If sober sex is a taboo subject, sex under the influence of one’s favorite substance is restricted material. It’s important to remember that consent cannot be fully given by either party while under the influence—though there are times when you and an intimate partner may want to knock boots while boozed-up or baked. First and foremost, you and your partner should discuss having sex before using mind-altering substances. Both parties should fully consent—while sober—to having sex while intoxicated.
For many, their first sexual experiences—especially in college—may be under the influence of alcohol. This is not the type of sex that I am referring to; bringing a stranger home from a party rarely results in hyper-passionate intimacy.
Alcohol is well known as a social lubricant, but it can also be a sexual door opener. If someone is normally reserved in their sexual behavior, operating under the influence may open up doors that would have otherwise remained closed. For example, anal sex is often considered the ultimate taboo and is final frontier of sexual exploration for many. While someone may be very apprehensive to try anal play while sober, the experience may be more enticing and exciting while drunk.

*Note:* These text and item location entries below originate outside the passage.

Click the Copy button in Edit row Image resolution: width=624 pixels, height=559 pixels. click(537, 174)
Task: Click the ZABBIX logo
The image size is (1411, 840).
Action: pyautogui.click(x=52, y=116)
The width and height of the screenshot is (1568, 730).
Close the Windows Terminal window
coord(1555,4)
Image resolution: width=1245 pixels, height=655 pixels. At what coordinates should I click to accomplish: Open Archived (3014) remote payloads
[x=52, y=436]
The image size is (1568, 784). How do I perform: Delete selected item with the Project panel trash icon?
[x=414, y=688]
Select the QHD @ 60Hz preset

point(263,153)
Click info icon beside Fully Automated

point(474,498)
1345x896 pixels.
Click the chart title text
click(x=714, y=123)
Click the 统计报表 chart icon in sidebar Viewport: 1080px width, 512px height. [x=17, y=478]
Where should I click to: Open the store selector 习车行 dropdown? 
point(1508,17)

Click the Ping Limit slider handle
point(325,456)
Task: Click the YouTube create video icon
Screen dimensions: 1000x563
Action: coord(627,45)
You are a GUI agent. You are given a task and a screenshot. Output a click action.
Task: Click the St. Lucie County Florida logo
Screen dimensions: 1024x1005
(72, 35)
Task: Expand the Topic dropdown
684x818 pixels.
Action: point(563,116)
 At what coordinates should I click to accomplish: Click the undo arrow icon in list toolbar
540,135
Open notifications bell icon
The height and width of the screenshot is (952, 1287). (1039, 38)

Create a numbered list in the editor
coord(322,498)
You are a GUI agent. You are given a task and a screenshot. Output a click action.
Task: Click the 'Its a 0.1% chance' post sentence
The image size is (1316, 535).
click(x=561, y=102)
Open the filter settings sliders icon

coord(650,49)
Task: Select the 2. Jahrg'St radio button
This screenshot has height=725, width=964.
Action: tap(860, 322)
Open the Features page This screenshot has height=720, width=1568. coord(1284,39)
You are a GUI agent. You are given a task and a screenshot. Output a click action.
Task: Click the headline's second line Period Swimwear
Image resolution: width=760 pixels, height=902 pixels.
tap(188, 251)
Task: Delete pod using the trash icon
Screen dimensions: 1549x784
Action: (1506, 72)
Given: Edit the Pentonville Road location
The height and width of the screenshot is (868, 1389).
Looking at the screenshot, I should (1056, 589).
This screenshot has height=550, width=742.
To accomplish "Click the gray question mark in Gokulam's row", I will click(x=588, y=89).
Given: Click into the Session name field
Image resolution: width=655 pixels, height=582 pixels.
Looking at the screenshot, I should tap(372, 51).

Marijuana—used legally, of course—can be used in a similar way. The use of cannabis can result in different sensations depending on which strain of herb is consumed, but some of the most common effects of marijuana use are enhanced sensations. This can include taste, hearing and touch sensations. Logically, having loud, passionate oral sex while high can result in an intense sexual experience that may be difficult to replicate while sober.
Another effect of marijuana use is an increase in creativity. This means that sexual experiences while high may result in totally unique and awesome encounters. Marijuana may allow you and your partner to think outside the box when it comes to your sexualities.
A commonly reported effect of both alcohol and marijuana use is an increase in sexual desires as a whole. For two consenting adults, this can result in passionate, intense sexual encounters. It’s important to remember, however, that pushing someone into having sex while they’re inebriated is not only morally reprehensible—it is rape.
It can be hard to define the line between someone having a buzz and being unable to consent to sexual activity—especially while at college. As it was described to me early on in my college career, if you cannot get a firm and clear “Yes” from your partner after they’ve had a few drinks, then there is no consent. “Yes means yes” is a better way to think about consent than “No means no.”
Drugs—when used legally and responsibly by consenting adults—can result in distinct and remarkable sexual experiences. Whether you want to experience new things with a longtime partner or simply wish to try something new with your next Tinder date, alcohol and legal marijuana can be gateways to extraordinary escapades.